→ **What is needed**:
Return each line of the records below that contains the word "pixels".

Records
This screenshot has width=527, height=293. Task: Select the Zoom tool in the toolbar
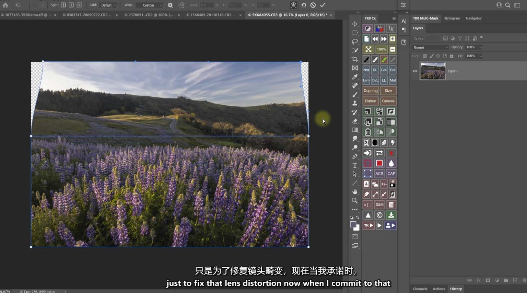tap(355, 201)
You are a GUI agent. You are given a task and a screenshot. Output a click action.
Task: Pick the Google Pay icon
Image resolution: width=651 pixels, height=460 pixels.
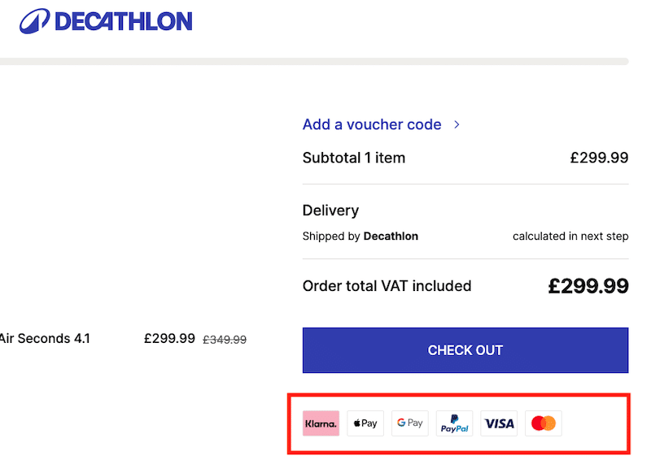tap(409, 423)
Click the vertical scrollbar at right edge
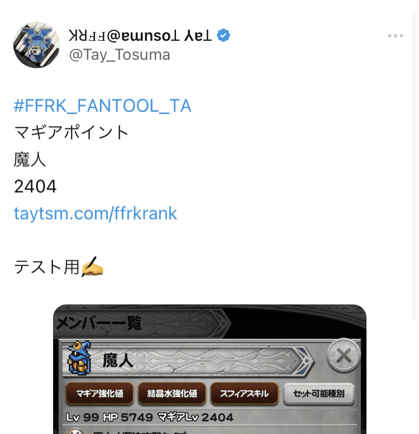The width and height of the screenshot is (419, 434). coord(414,166)
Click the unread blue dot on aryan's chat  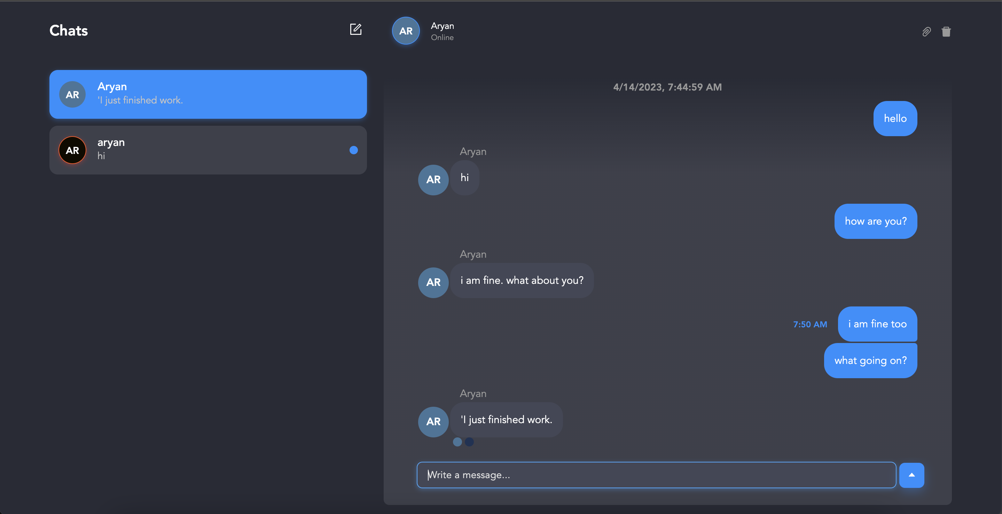[x=353, y=150]
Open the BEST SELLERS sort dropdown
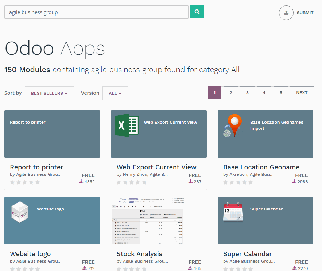 point(49,93)
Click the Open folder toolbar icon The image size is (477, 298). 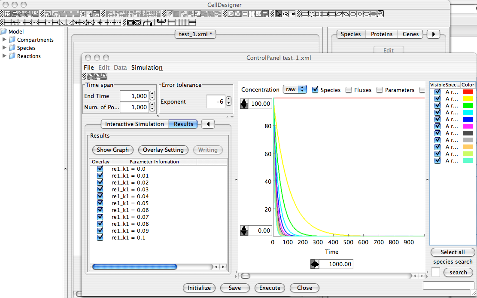pyautogui.click(x=15, y=14)
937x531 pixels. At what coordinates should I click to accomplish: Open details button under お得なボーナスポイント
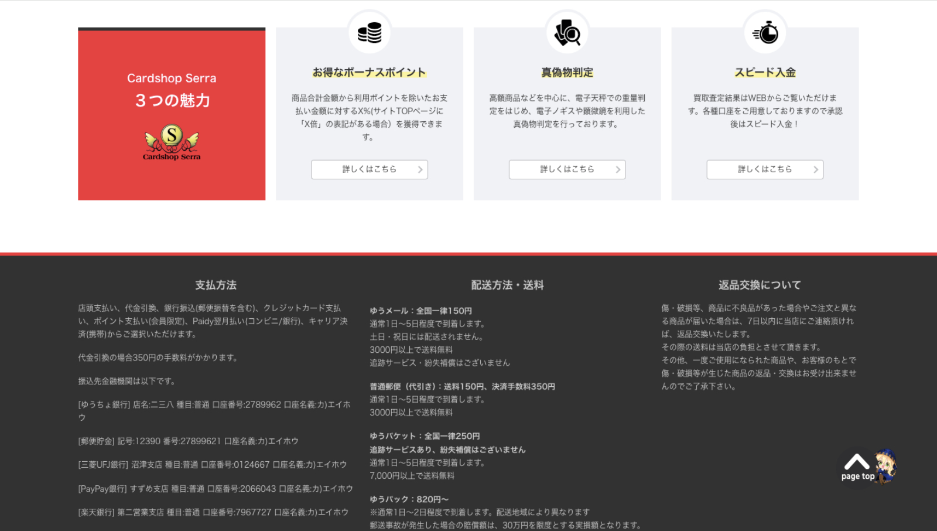click(369, 169)
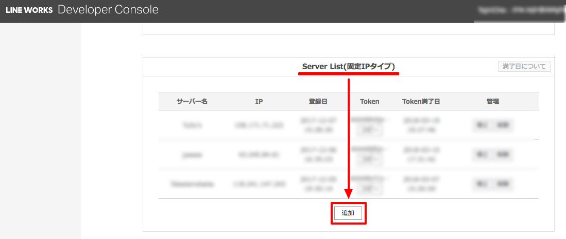Click the Token column header
The image size is (566, 239).
tap(369, 101)
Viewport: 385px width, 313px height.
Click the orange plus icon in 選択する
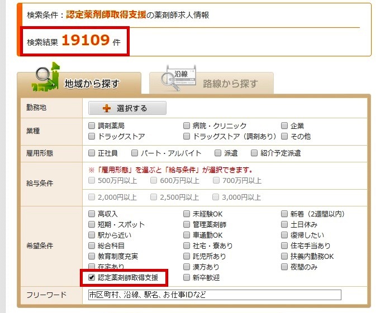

→ **The reply**:
Image resolution: width=651 pixels, height=460 pixels.
937x531 pixels. At what coordinates should I click to accomplish: Open details button under お得なボーナスポイント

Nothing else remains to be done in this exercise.